Analyst · Arete Research. Please go ahead

Great. So thank you, Richard. Let me just take the ITP one and I’ll pass it on to Benoit for the other two. So ITP, if users are sort of accessing most of their activity to Apple devices, it is hard to find those users in other places. We can find them in the app environment where Apple sort of has no restrictions about IDs. But in general, it’s not as easy. If they go to work and they’re using a PC or they’re using Google Chrome, we can certainly find them, but there’s part of their history that we lose. Now the positive side of ITP is that through our solution we’re obviously accessing inventory that many people cannot access.
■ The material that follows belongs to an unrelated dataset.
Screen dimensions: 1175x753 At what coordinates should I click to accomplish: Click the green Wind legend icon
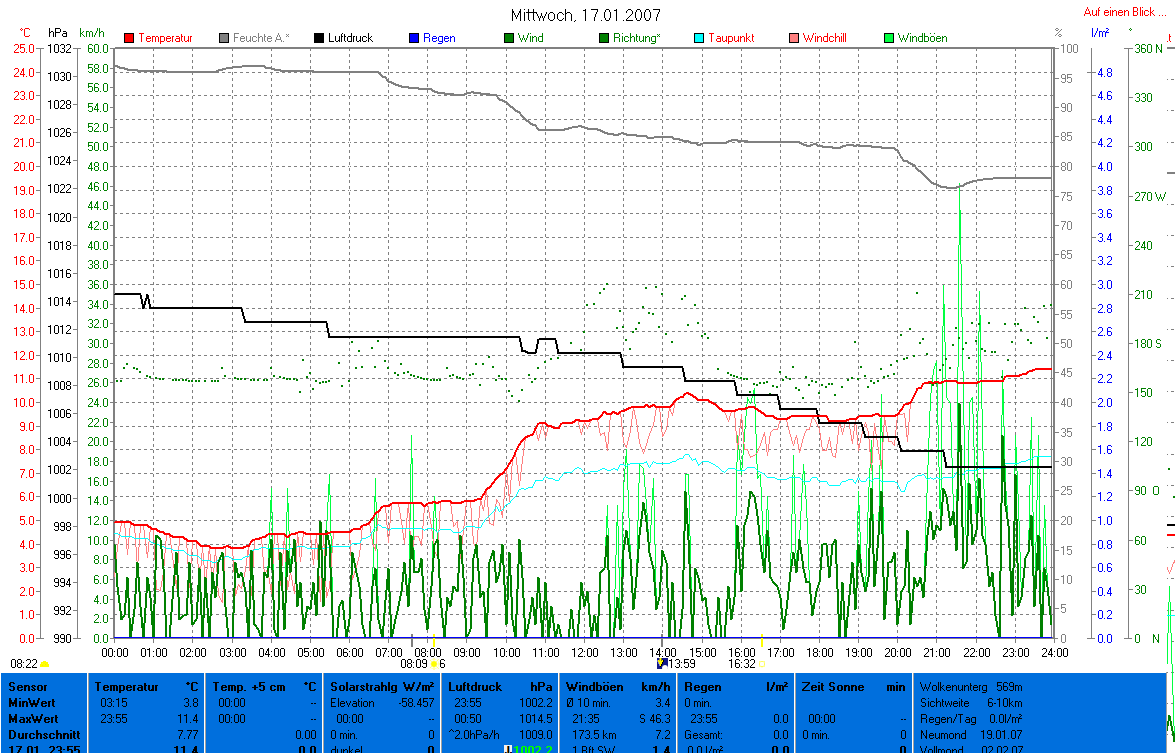pos(510,38)
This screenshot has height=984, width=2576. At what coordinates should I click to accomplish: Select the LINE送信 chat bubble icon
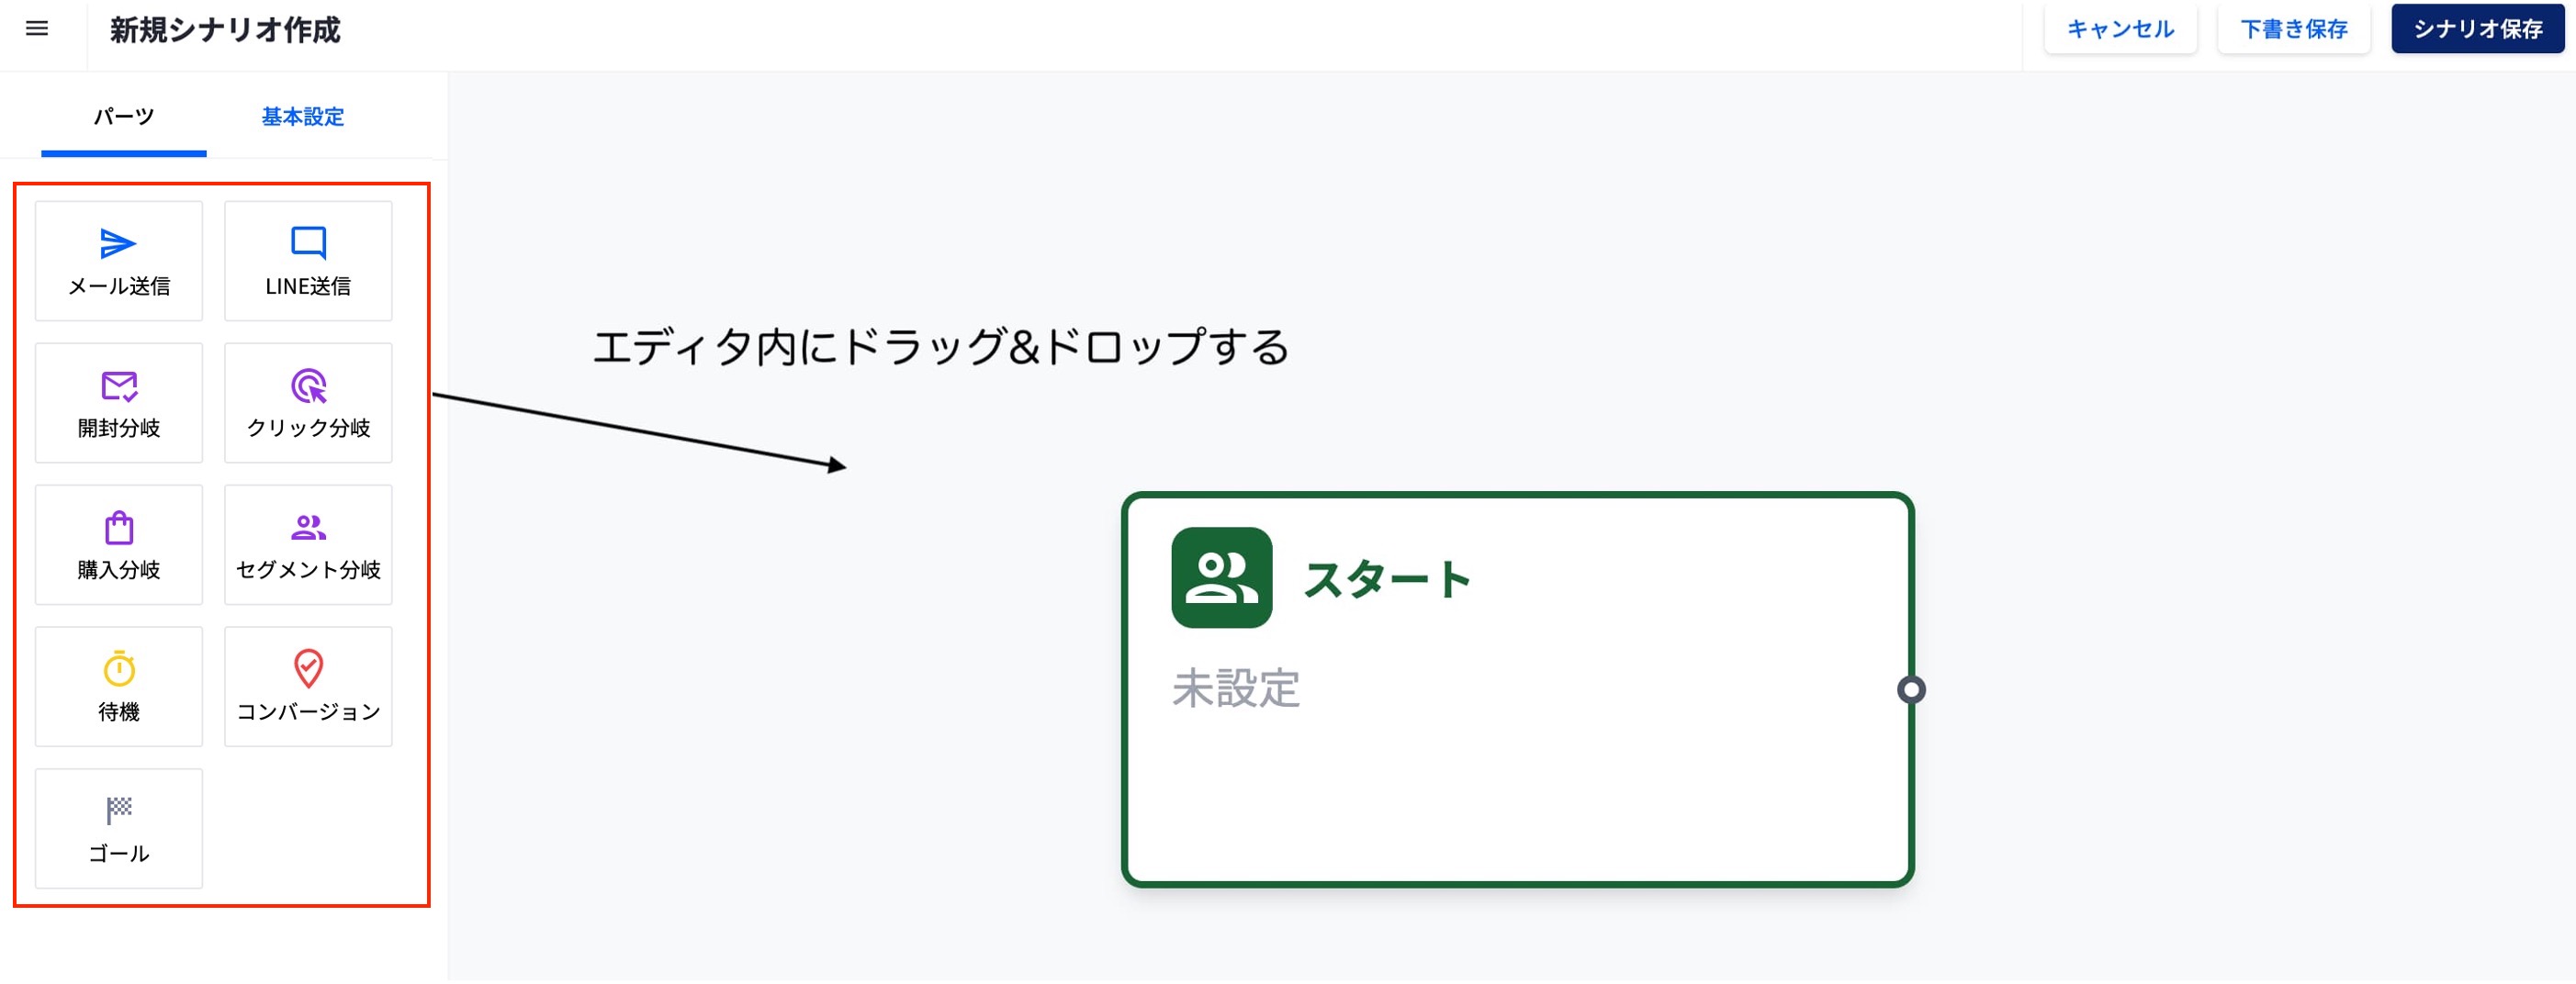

So the competition of that inventory is much lower. So not unlike sort of some of the effects on the inventories, we might find ourselves being some of the only ones with the profile that we have accessing and buying that inventory. And so we can get better prices and higher take rates on that inventory. The net effect of that is still to be seen. We frankly don’t have a good idea of what that is. But again, it’s not just an inventory source sometimes. If users are sort of exclusively using Safari browsers, it’s hard to sort of find them in other places. So with that, let me just pass it on to Benoit about the two other questions.

Benoit Fouilland

Analyst · Arete Research. Please go ahead

Yes. So with respect to the loss resulting from Sponsored Products, you are right. It’s approximately $5 million loss on EBITDA for the quarter. So we’re still looking for the year at a slightly dilutive impact in terms of absolute impact on adjusted EBITDA. So I would say middle digits in terms loss. So for next year, we expect to see growth in – significant growth there in Sponsored Products. And as a result of lowering the effort on the integration – R&D integration, as we will complete the R&D integration by that time and also the integration of the sales force, we should see Sponsored Products turning to a contributor to the EBITDA, not yet to the margin but to the EBITDA next year. With respect to the cash, you’re absolutely right. We are not yet at the point where we have restored the cash balance, the pre…

Eric Eichmann

Analyst · Arete Research. Please go ahead

Almost.

Benoit Fouilland

Analyst · Arete Research. Please go ahead

But almost. And with the comments made on cash flow for Q4, you could expect that we would get there pretty soon. So we will look at the best alternative for the use of cash, which is always a tradeoff between investment needs that the business might have in terms of selective acquisition versus potentially looking at buying back shares.

Eric Eichmann

Analyst · Arete Research. Please go ahead

And I would say obviously in that equation we’re embarking on a significant endeavor to bring a Commerce Marketing Ecosystem for retailers, a brand that has been well received, and there’s a number of products that we’re going to build there. And as we see companies or propositions outside of what we can do organically, we’ll certainly look at acquisitions continuously. And we see a big opportunity there.

Richard Kramer

Analyst · Arete Research. Please go ahead

Okay. Thanks.

Edouard Lassalle

Analyst · Arete Research. Please go ahead

Thank you, Eric. This concludes our Q&A session. We thank everyone for attending the Criteo call today. The team will be fully available if you have any follow-up questions. Goodbye and have a great rest of the day. Thank you.

Eric Eichmann

Analyst · Arete Research. Please go ahead

Thank you.

Operator

Operator

The conference has now concluded. Thank you for attending today’s presentation. You may now disconnect.